**YOUR TASKS:**
A - Say whether each statement agrees with the passage about Walter Byers. For each, answer yes or no and quote the deciding words from the passage. (i) Byers was the first executive director of the NCAA. (ii) According to the passage, most sportscasters who use the term "student-athlete" understand where it came from. (iii) The term came about in the 1950s, when injured athletes began seeking compensation for their medical bills.
B - Carry on the passage about Walter Byers and the term "student-athlete," starting after its final sentence.

**SOURCE PASSAGE:**
Had Walter Byers received a nickel in royalties every time the term "student-athlete" was used, he might have been worth as much as the NCAA, which he put on the path to becoming a multi-billion dollar enterprise.
Byers, who died Tuesday at age 93, was the NCAA’s first executive director (1951-87) and, in that capacity, presciently contrived to combine “student” and “athlete” into the omnipresent term it has become today.
“We crafted the term ‘student-athlete’ and it soon was embedded in all NCAA rules and interpretations as a mandated substitute for such words as ‘players and ‘athletes,’” Byers wrote in his 1995 book “Unsportsmanlike Conduct: Exploiting College Athletes.”
These days not only do athletic administrators and coaches still habitually employ it, but sportscasters routinely parrot it, few of them understanding its derivation, intended purpose or decades-long impact.
The term grew out of the necessity in the 1950s when athletes, football players chief among them, who suffered injuries began showing the temerity to seek compensation for their medical bills. The cases of players who sought workmen’s comp for injuries and, in one instance the widow of a player who sought death benefits when her husband died from a head injury, sent tremors through the halls of the NCAA and its members.
As a defense, the coupling of “student” and “athlete” was ingenious. At once it classified players as students, not university employees who might be due compensation for their injuries and toil beyond the classroom. In addition it designated them as athletes that member institutions could control and administer under the banner of the rapidly growing NCAA without the messy interference of a union.
At NCAA championships those who dare depart from the preferred lexicon to use just “athlete” or, heaven forbid, “player” run the risk of being corrected — or shot a cold look of displeasure.

**RECORD EXCERPTS:**
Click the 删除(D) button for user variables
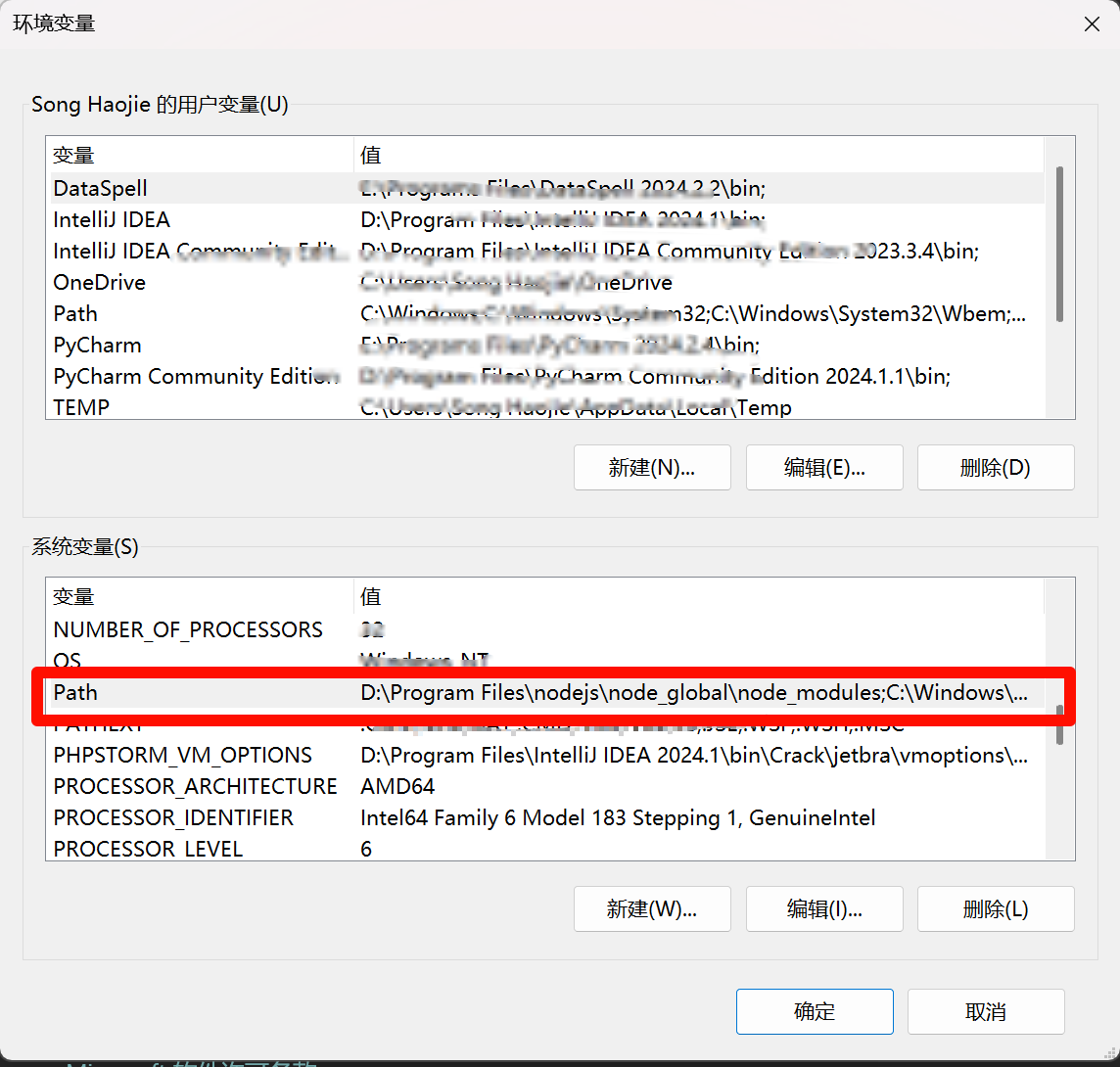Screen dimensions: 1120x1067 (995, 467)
* * *
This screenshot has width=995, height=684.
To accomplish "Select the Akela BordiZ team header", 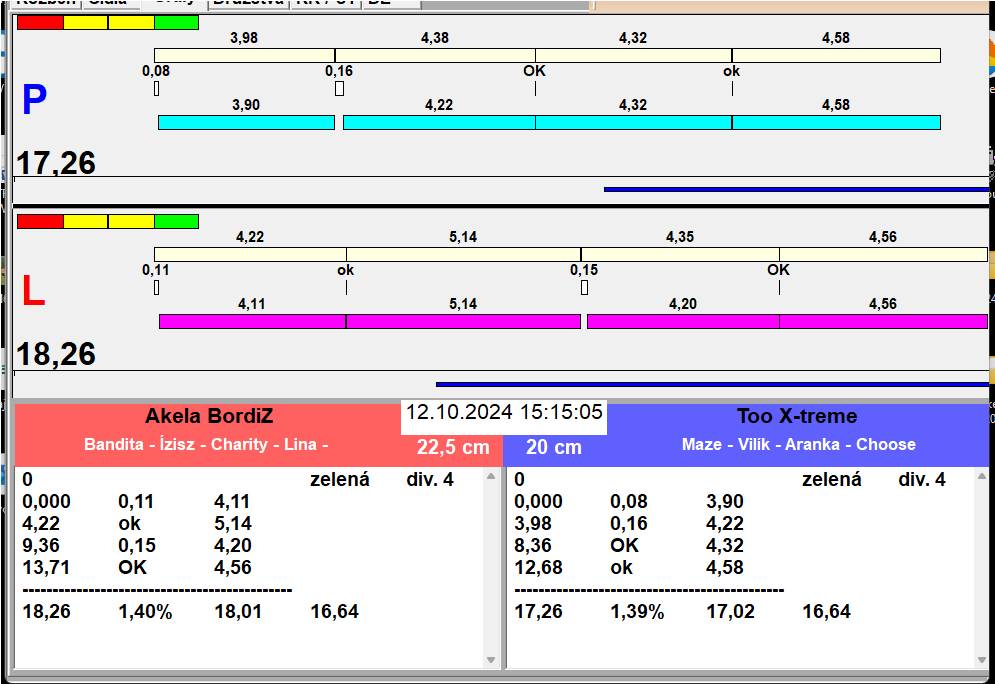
...
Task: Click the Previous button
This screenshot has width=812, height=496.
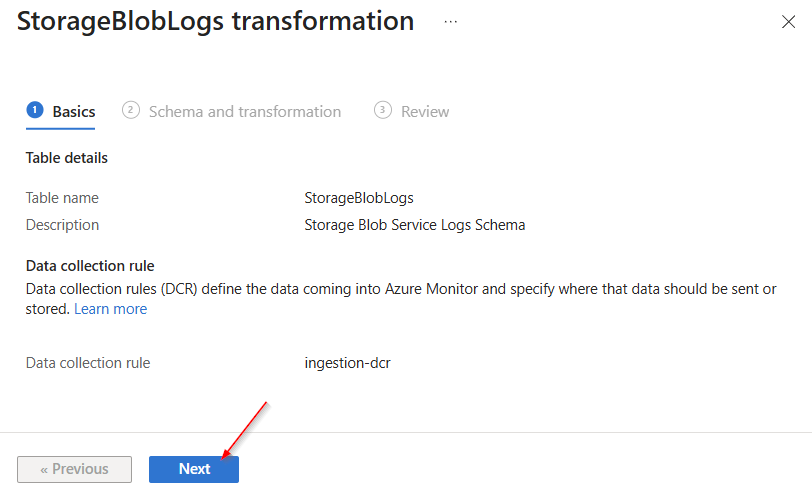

**ANSWER SET:**
A -
(i) Yes: "was the NCAA’s first executive director (1951-87)"
(ii) No: "few of them understanding its derivation, intended purpose or decades-long impact"
(iii) Yes: "The term grew out of the necessity in the 1950s when athletes, football players chief among them, who suffered injuries began showing the temerity to seek compensation for their medical bills."

B -
And for 60 years “student-athlete” gave the NCAA powerful cover. While it insisted upon protecting the amateur purity of the athletes, the NCAA grew by leaps and bounds to the point where it rakes in multi billions just for the rights to its men’s basketball tournament. Administrators raked in huge salaries and multi-million dollar coaches became the rule in football and men’s basketball rather than the exception.
Only lately has the NCAA’s armor become vulnerable. The Ed O’Bannion ruling last year affirmed the right of athletes to profit from use of their likenesses and names. More recently NCAA members have moved to provide year-round training tables. Beginning Aug. 1 scholarship athletes may begin receiving cost of attendance stipends from the schools they attend.
To his credit in his later years Byers recognized what the NCAA had become and not only began to decry some of its hypocrisy but sought to become a voice for change.
In a 1987 Associated Press interview, he said he proposed drastic changes in the NCAA model to the organization’s council but was ignored. “They looked at me as though I had desecrated my sacred vows. There was not one smiling face in that room,” he was quoted as saying.
By then the Goliath that the NCAA had become was almost unchangeable from within.
Byers died just as his “student-athletes” were showing signs of becoming “stakeholders” in the enterprise that has become college athletics.